At work we’re going for the ISO 17025 certification. As part of this I have been verifying and testing tools for a few weeks. This has involved creating a set hard drive containing sample evidence and using myÂ forensicÂ tools (both hardware and software) against that drive and subsequent images.
The most recent tests have involved testing imaging software. I need to make sure that this is accurate and that each forensic tool acquires the same data and produce the same acquisition and verification hash. I thought I’d share my results as they may of interest to you. The software I have been using for acquiring hard drives is Tableau Imager, FTK Imager 3, and EnCase 6.17. My computer in an HP z600 with two quad-core Xeon processors an 12GB RAM. My OS is Windows 7. I have a Tableau T3458is Forensic Bridge installed attached via FireWire 800.

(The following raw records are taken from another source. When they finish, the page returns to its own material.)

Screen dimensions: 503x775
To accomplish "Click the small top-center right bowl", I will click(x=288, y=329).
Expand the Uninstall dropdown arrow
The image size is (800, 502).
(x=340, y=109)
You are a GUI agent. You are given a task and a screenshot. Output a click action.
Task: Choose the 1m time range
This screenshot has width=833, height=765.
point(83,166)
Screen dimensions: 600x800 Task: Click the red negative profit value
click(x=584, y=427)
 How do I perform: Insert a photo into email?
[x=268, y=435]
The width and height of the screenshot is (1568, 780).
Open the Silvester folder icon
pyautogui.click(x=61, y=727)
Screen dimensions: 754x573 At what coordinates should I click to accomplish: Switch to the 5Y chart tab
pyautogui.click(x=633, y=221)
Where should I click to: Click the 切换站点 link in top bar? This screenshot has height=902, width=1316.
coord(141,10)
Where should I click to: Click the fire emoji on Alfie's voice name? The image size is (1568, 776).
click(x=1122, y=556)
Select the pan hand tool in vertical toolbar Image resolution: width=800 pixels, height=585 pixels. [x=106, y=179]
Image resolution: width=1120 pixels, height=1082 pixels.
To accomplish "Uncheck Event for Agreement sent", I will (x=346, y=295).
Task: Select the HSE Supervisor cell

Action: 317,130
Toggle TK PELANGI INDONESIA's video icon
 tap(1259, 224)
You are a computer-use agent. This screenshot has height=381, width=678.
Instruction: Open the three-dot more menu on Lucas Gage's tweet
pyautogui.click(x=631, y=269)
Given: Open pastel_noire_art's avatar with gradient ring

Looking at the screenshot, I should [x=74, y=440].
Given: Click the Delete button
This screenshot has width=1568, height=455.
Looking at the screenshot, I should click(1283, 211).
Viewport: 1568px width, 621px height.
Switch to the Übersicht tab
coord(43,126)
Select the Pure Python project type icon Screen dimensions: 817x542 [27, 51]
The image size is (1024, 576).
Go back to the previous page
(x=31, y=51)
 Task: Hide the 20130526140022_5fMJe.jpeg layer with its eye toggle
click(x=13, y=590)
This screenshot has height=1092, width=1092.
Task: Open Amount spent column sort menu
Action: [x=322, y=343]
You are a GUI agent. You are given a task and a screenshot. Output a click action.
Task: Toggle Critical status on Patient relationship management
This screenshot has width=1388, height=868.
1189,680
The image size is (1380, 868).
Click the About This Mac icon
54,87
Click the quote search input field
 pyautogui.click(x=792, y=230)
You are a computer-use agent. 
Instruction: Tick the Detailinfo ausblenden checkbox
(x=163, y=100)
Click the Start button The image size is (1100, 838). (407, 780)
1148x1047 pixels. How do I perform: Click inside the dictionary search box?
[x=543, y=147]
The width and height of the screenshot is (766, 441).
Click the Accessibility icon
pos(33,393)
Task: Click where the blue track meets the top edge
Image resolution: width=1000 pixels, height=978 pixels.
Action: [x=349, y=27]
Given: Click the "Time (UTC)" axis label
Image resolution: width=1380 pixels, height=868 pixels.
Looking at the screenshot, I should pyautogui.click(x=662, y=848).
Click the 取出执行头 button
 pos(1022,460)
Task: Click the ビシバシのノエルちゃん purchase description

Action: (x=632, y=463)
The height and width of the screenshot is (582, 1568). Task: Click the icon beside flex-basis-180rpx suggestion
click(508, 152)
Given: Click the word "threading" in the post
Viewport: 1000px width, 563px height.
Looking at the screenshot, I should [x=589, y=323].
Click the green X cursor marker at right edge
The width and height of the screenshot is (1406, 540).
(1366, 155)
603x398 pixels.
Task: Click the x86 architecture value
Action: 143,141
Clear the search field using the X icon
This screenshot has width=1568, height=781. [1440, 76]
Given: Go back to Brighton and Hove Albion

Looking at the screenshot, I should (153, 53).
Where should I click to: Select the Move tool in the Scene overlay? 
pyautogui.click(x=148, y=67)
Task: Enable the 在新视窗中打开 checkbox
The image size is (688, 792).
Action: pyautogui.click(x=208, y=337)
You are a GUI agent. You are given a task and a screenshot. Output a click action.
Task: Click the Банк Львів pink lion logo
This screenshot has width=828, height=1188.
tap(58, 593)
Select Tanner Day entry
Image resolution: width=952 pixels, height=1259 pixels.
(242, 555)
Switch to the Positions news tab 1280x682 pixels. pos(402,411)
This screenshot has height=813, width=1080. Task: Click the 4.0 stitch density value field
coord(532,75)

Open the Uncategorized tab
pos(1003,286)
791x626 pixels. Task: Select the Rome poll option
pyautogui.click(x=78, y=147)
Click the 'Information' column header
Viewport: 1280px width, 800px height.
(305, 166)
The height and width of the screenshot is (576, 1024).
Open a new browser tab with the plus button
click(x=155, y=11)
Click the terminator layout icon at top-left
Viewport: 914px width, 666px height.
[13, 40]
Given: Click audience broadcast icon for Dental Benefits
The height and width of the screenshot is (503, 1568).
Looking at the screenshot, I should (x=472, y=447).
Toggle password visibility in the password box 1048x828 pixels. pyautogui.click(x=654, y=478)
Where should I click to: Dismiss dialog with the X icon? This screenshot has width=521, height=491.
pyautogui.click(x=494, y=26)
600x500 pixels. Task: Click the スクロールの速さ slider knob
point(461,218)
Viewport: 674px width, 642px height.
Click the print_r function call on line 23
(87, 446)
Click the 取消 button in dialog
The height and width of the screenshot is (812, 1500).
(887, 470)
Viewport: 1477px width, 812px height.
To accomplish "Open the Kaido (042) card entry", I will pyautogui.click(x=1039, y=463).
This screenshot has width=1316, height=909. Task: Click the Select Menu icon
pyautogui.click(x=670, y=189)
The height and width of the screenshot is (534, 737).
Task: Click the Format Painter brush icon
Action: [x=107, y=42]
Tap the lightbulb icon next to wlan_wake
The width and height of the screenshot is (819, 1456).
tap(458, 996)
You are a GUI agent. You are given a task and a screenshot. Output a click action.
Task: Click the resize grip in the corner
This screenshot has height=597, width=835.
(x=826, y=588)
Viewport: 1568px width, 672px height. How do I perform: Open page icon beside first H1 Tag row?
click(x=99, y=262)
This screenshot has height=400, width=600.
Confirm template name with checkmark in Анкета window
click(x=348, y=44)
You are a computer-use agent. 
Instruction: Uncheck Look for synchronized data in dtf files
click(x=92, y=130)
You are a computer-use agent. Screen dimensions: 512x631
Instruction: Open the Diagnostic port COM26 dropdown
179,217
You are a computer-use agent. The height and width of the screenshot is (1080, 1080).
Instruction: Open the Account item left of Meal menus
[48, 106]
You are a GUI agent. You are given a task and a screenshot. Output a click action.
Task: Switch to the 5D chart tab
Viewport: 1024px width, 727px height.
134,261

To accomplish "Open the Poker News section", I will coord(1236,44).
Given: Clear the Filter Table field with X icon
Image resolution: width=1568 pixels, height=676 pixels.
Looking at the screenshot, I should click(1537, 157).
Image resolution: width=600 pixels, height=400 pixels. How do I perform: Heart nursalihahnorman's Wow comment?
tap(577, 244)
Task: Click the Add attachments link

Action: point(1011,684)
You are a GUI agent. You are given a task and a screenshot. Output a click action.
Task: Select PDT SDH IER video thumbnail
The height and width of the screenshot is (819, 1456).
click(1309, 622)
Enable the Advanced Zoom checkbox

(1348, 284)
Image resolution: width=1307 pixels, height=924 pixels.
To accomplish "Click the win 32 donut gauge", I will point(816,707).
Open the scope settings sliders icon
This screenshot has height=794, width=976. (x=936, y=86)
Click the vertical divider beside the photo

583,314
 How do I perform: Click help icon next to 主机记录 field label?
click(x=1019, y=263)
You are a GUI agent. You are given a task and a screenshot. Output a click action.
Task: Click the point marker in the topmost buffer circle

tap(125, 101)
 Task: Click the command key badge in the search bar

I started with a 320GB laptop hard drive, wiped it, and installed an OS. I then used it to generate some artefacts. When finished it had around 12GB of allocated space, so not a great deal, but enough for testing purposes. Each piece of software was set to full compression.
First up was Tableau Imager version 1.1. It acquired the drive in one hour and fourteen minutes. I wondered if this was wrong as that makes it about 4GB/minute in acquiring speed.
Next up was FTK Imager version 3. That acquired the same drive in three hours and forty-seven minutes. Quite a long time, I thought, but the hash was exactly the same as Tableau Imager.
Finally was EnCase 6.17. This acquired the hard drive in one hour and fifty-one minutes. Same hash value.
So, what does this mean? It kills me to say it but the Guidance products way outperformed FTK Imager. Would this have changed if the drive was completely full? I’ll find out in the future when I run more tests. I like FTK Imager, I still think it is one of the best pieces of software out there as it is full of other features and is still available for free.
I knew that TIM (Tableau Imager) was quick when used with a Tableau write-blocker but I didn’t expect it to image that quickly. I think that this will, at least temporarily, become my tool of choice for acquisitions. I very much doubt that it’ll be the same story when used with a different brand of write-blocker but it is still impressive. However my heart still belongs to FTK Imager.
It should be noted that the compression used on each piece of software was exactly the same. Each produced the same size image.